Executive Director of PhillyGayCalendar


The time has come. The LGBTQ community, specifically the gay community in this case, have come to a place where we will have to start making some important decisions on how we treat our straight allies and advocates.

At Sunday’s Grammy’s, Macklemore & Lewis performed a grand gesture toward the gay community alongside Queen Latifah and Madonna with much fanfare. With their huge pro-gay anthem “Same Love” providing the soundtrack, Queen Latifah officiated 34 couples’ marriages. These couples ran the gamut from interracial, gay, straight, white, black, and any other checkbox the producers felt were important to cross off, with the clear message that it is the same love binding these people together regardless of their differences. For all of its gaudy grandstanding, it was surprisingly touching and felt as heartfelt as such a gesture could in the middle of a media maelstrom like the Grammy’s.

But then the naysayers appeared. As with just about any positive action from someone in the spotlight, particularly one targeted at the LGBTQ community, there was little satisfaction to be had.
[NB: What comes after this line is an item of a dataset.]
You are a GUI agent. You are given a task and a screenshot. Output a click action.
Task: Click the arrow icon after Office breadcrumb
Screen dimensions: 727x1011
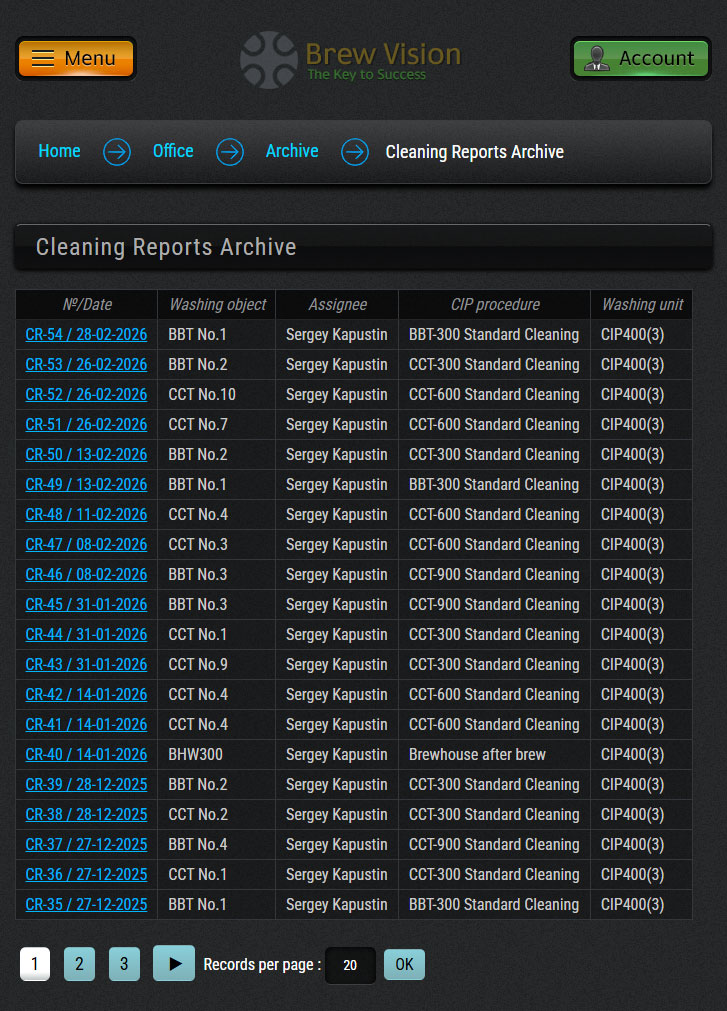(x=230, y=152)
The denizens of “gay Twitter” and other such cliques of vocal, successful, and secure LGBTQ pockets took it upon themselves to poke the same holes in this gesture as they have with every other recent event. The couples had no sooner placed the rings on each other’s fingers than the firestorm of social media malcontents began stirring the pot. 

Cultural appropriation. Media stunt. Too many straight people. Insincere. Inauthentic.
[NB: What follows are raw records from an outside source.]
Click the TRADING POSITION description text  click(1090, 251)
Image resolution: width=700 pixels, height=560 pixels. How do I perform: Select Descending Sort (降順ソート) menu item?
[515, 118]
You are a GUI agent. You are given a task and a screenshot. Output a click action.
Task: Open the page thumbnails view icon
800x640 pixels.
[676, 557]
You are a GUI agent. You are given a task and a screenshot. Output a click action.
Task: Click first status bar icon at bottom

These were just the first batch of complaints that I saw flash across Twitter while the performance was still going on. That isn’t even to mention the hideously cyncial people who were in a veritable snit before the show had even commenced. I was struck with how often this exact series of events have gone by me in the last couple of years.
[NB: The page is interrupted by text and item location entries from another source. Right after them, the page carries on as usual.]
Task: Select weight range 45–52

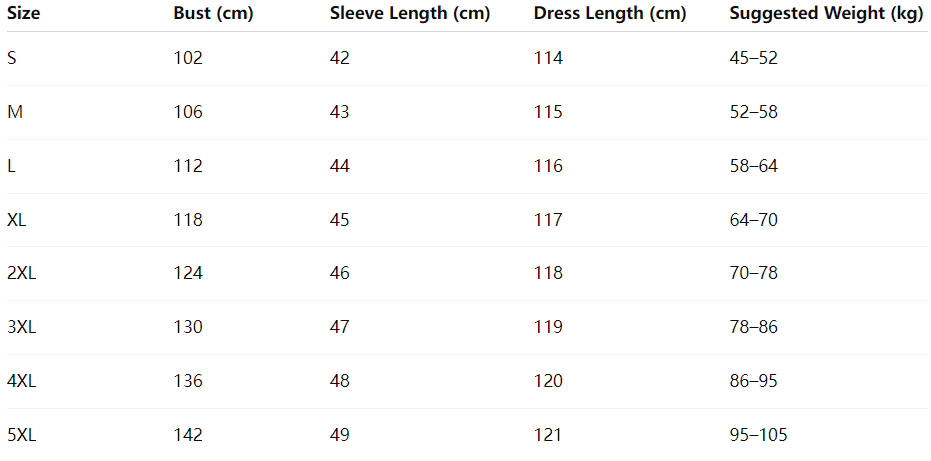Action: point(754,58)
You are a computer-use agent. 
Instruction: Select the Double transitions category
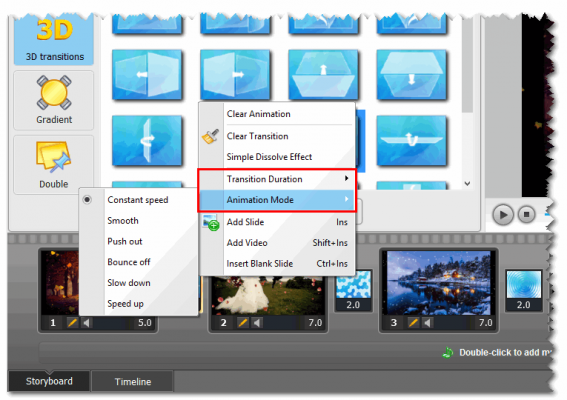click(54, 165)
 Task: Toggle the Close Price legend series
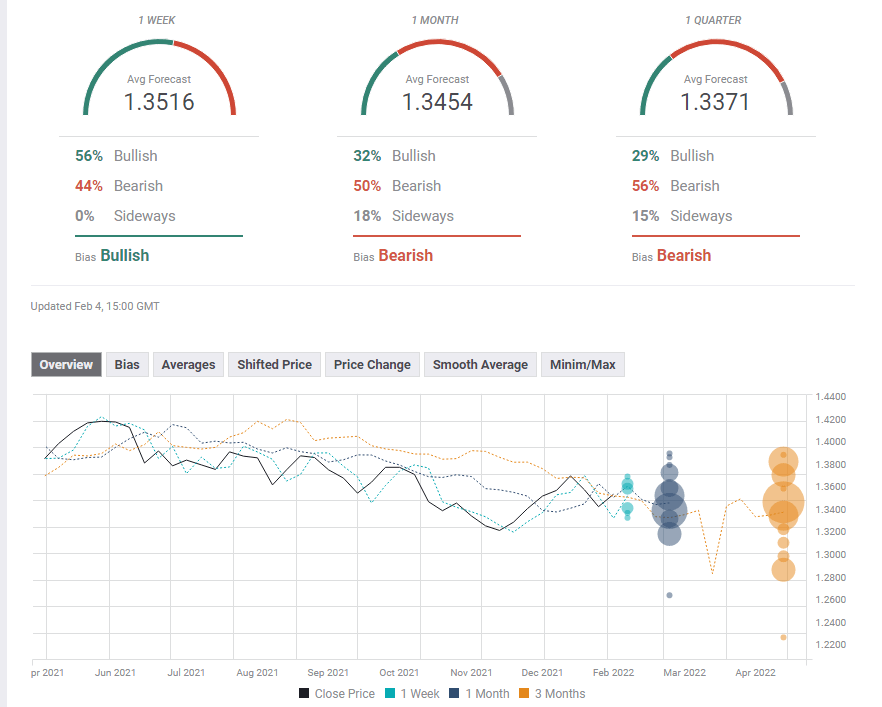click(337, 693)
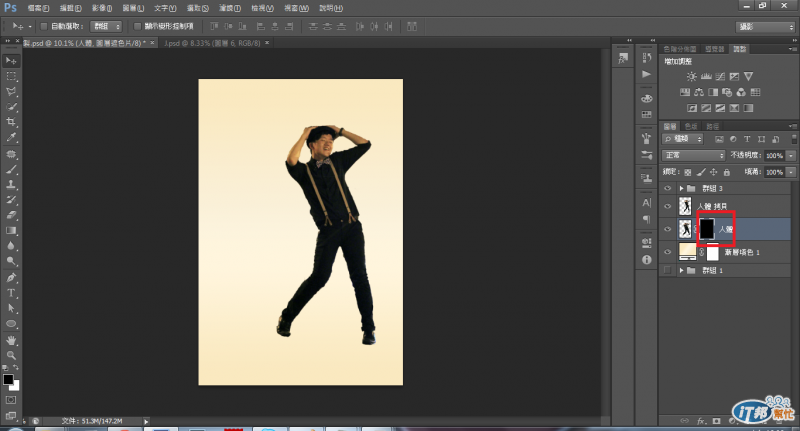This screenshot has width=800, height=431.
Task: Select the Lasso tool
Action: [11, 91]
Whether it be Lady GaGa reassuring her fans to be themselves or Macklemore & Lewis clamoring for marriage equality, we seem to have reached a crossroads. Or perhaps more appropriately, we have become a culture of aggressive double speak. We demand our beloved celebrities’ use their huge star power to help us gain equality and civil rights, but spew venom the moment they do it on a grand stage. We question why this singer has not come out in support of gay rights, all while rolling our eyes at another for speaking out in earnest. We wonder why there are no television programs with positive gay characters as leads, but proclaim any show that does to be unsatisfactory.

I’ll be clear: I understand that simply asking for more and encouraging forward progress of fruitful and meaningful actions and representations are an important part of any minority group’s rights movement. But it is a very different thing to excessively bite any hand that dares feed us, particularly when there are powerful fists waiting in the wings to beat us down.

Has Macklemore possibly used the ever-popular LGBT movement to gain some popularity and appear progressive? Sure. Does that change the impact of having an extremely popular, Top 40 song explicitly discussing gay rights in a positive light? Not one bit. And the argument that we don’t “need” to feel validated by a straight white man is inevitably a short sighted one when you consider the current landscape for gay rights.

Visibility and public opinion for the LGBTQ movement has moved at an almost breakneck pace compared to similar causes. Consider what we have at this point. We have gay award show and talk show hosts on all major networks. Gay television shows with gay characters written by gay writers. Out athletes as well as out singers. Out politicians as well as out actors. There is a sensational amount of stories and lives in the increasingly diverse image of our community.

So why are we so threatened that someone outside of our community is trying to help us tell another? I ask that LGBTQ people begin to consider the effect of their negativity and hostile reactions to our allies’ actions, not just for those we are currently battering but also for those who may look to this disproportionate backlash and decide to keep their pro-gay opinions to themselves for fear of similar retaliation.

As self-sufficient as we like to think ourselves to be, the significant actions and opinions of allies will be what finally win us the rights and respect that we deserve. Without our supportive families, progressive politicians, and, yes, vocal celebrities and public figures, we would not have been able to make the progress that we have in the last 25 years.



We have a long way to go, and this isn’t the time to relax and simply be happy with what we’ve got. But small victories are still victories and should be treated as such. It’s time we lose some of our more aggressive strains of entitlement, and celebrate those who are working to celebrate us.